# Cluster Photos

This notebook leverages learned features and out-of-the-box clustering techniques to cluster photos with the intent of finding a representative sample.

## Instantiate Autoencoder

Let's create our autoencoder and do preliminary work to process our images.

In [16]:
import torch

from photo_encode.encoder import FaissIndexImageEncoder
from transformers import AutoImageProcessor, AutoModel, ViTImageProcessor, ViTForImageClassification

device = torch.device("cuda" if torch.cuda.is_available() else "cpu")
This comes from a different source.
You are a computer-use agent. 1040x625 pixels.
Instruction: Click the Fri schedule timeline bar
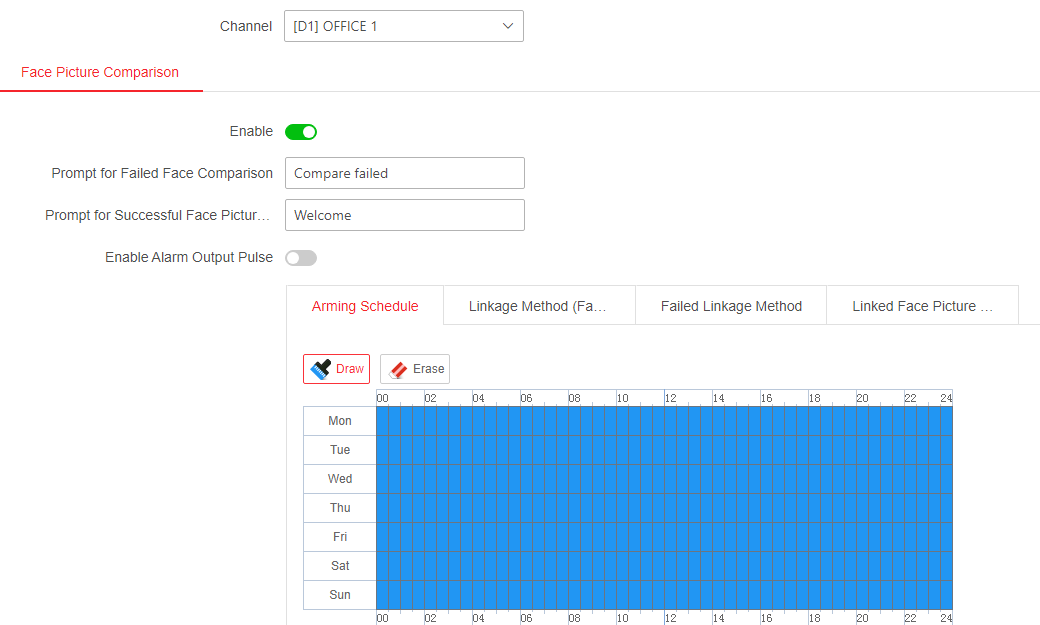(x=664, y=537)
# First embedding model: dinov2
processor_dino = AutoImageProcessor.from_pretrained('facebook/dinov2-large')
processor_kwargs_dino = {
    "return_tensors" : "pt"
}
dinov2_hf = AutoModel.from_pretrained('facebook/dinov2-large')
dinov2 = FaissIndexImageEncoder(
    dinov2_hf, 
    index_file_out="./data/test_photos_dinov2.db", 
).eval().to(device)

# Second embedding model: ViT
processor_vit = ViTImageProcessor.from_pretrained('google/vit-base-patch16-224')
processor_kwargs_vit = {
    "return_tensors" : "pt"
}
vit_hf = ViTForImageClassification.from_pretrained('google/vit-base-patch16-224')
vit = FaissIndexImageEncoder(vit_hf, index_file_out="./data/test_photos_vit.db").eval().to(device)

## Create the Embeddings

Loop over the data with different models and aggregration functions to create our embeddings.

In [20]:
import torch

from tqdm import tqdm

from photo_encode.utils import image_batch_from_folder_generator
from torchvision.transforms import Resize, Compose

# Directory with photos
photo_directory = "./data/test_photos"

# Batch size
batch_size = 8

# Mean aggregation
def dinov2_mean_aggregate(x):
    embeddings = x.last_hidden_state
    return embeddings.mean(axis=1)

def vit_mean_aggregate(x):
    embeddings = x.logits
    return embeddings.mean(axis=1)
    
# Walk over the photo directory
with torch.no_grad():
    # For dinov2, we need to override the stack function as the batch collator
    for x, files in tqdm(
        image_batch_from_folder_generator(photo_directory, processor_dino, processor_kwargs_dino, batch_size, collate=lambda x: x)
    ):
        pixel_values = torch.stack(tuple([y["pixel_values"][0] for y in x]))
        dino_batch = {
            "pixel_values" : pixel_values.to(device)
        }
        embeddings = dinov2(dino_batch, files, dinov2_mean_aggregate)

    # For ViT
    for x, files in tqdm(
        image_batch_from_folder_generator(photo_directory, processor_vit, processor_kwargs_vit, batch_size, collate=lambda x: x)
    ):
        pixel_values = torch.stack(tuple([y["pixel_values"][0] for y in x]))
        vit_batch = {
            "pixel_values" : pixel_values.to(device)
        }
        embeddings = vit(vit_batch, files, vit_mean_aggregate)



85it [04:45,  3.36s/it]
85it [03:32,  2.50s/it]


## Create Clusters

Loop over a range of cluster numbers and compute metrics for quality.

In [None]:
from sklearn.cluster import KMeans

dinov2_mean_embeddings = dinov2.current_embeddings.detach().cpu().numpy()
vit_mean_embeddings = vit.current_embeddings.detach().cpu().numpy()

min_clusters = 4
max_clusters = 50

for n_c in range(min_clusters, max_clusters + 1):
    kmeans = KMeans(n_clusters=n_c, n_init=10)
    dinov2_clusters = kmeans.fit(dinov2_mean_embeddings)

    # TODO: Compute cluster quality metrics
    break